This has profound implications for programming. Even a modest subroutine can easily create dozens of variables and branching instructions. When you try to understand what source code does, you’re essentially running an emulator of the programming language in your mind. If too many things are going on, you can’t keep track of it all.

How much is too much?

This book uses the number seven as a token for the limit of the brain’s short-term memory. You may be able to keep track of nine things from time to time, but seven represents the concept well.

3.2.2 Code is read more than it’s written

This brings us to a fundamental problem of programming.

You spend more time reading code than writing it.

You write a line of code once and read it multiple times[61]. You rarely get to work with a pristine code base. When you work with an existing code base, you must understand it before you can successfully edit it. When you add a new feature, you read the existing code to figure out how to best reuse what’s already there and to learn what new code you’ll have to add. When you struggle to fix a bug, you must first understand what causes it. You’ll typically spend the majority of your programming time reading existing code.

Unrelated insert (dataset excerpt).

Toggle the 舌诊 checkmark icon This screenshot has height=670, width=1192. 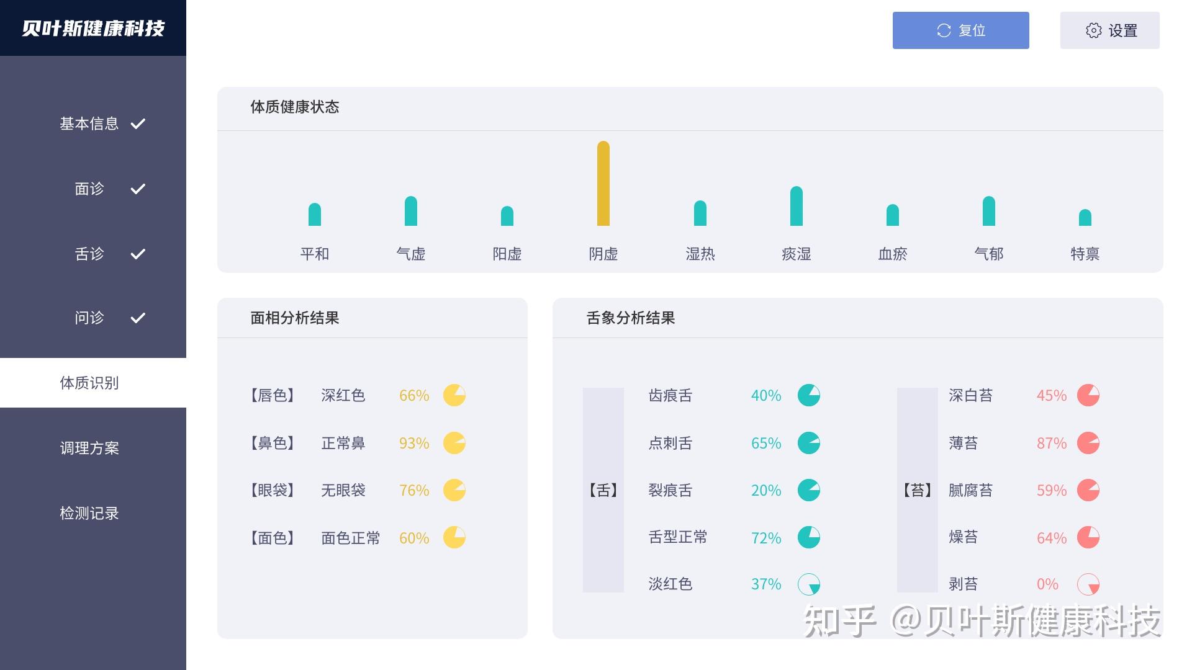[x=137, y=252]
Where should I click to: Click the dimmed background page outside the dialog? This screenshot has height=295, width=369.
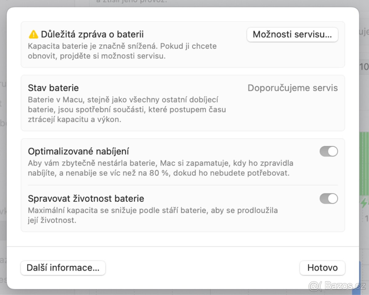pos(3,148)
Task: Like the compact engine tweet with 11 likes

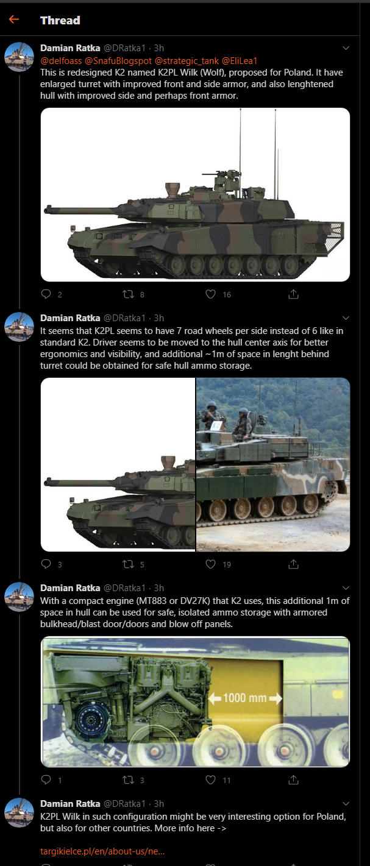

Optimise code for readability.

You constantly hear about new programming languages, new libraries, new frameworks, or new IDE features that enable you to produce more code faster. As the Lucid story shows, it sells well, but is hardly a good strategy for sustainable software development. More code faster means more code that you’ll have to read. The more you produce, the more you have to read. Automated code generation only makes matters worse.

As Martin Fowler writes about low code quality:

“Even small changes require programmers to understand large areas of code, code that’s difficult to understand.”[32]

Code that’s difficult to understand slows you down. On the other hand, every minute you invest in making the code easier to understand pays itself back tenfold.

3.2.3 Readability

It’s easy to say that you should favour readable code over code that’s easy to write, but what, exactly, is readable code?

Have you ever looked at some code and asked yourself: Who wrote this crap?! Then, once you investigate3 it turns out that it was you?

3 git blame is a great tool for such forensics.

This happens to everyone. When you’re writing code, you’re in a situation where you’re aware of all the context that gives rise to the code. When you’re reading code, all that contextual information is gone.

Ultimately, the code is the only artefact that matters. Documentation may be out of date, or absent. The person who wrote the code may be on vacation, or may have left the organisation.

To add insult to injury, the brain performs poorly when reading and evaluating formal statements. How did you respond to the baseball-bat-and-ball question at the beginning of this chapter?

The number that immediately jumped into your head was 10. That’s the answer that most people give[51].

It’s the wrong answer. If the ball costs 10 cents then the bat must cost $1.10, and the total price would be $1.20. The correct answer is 5 cents.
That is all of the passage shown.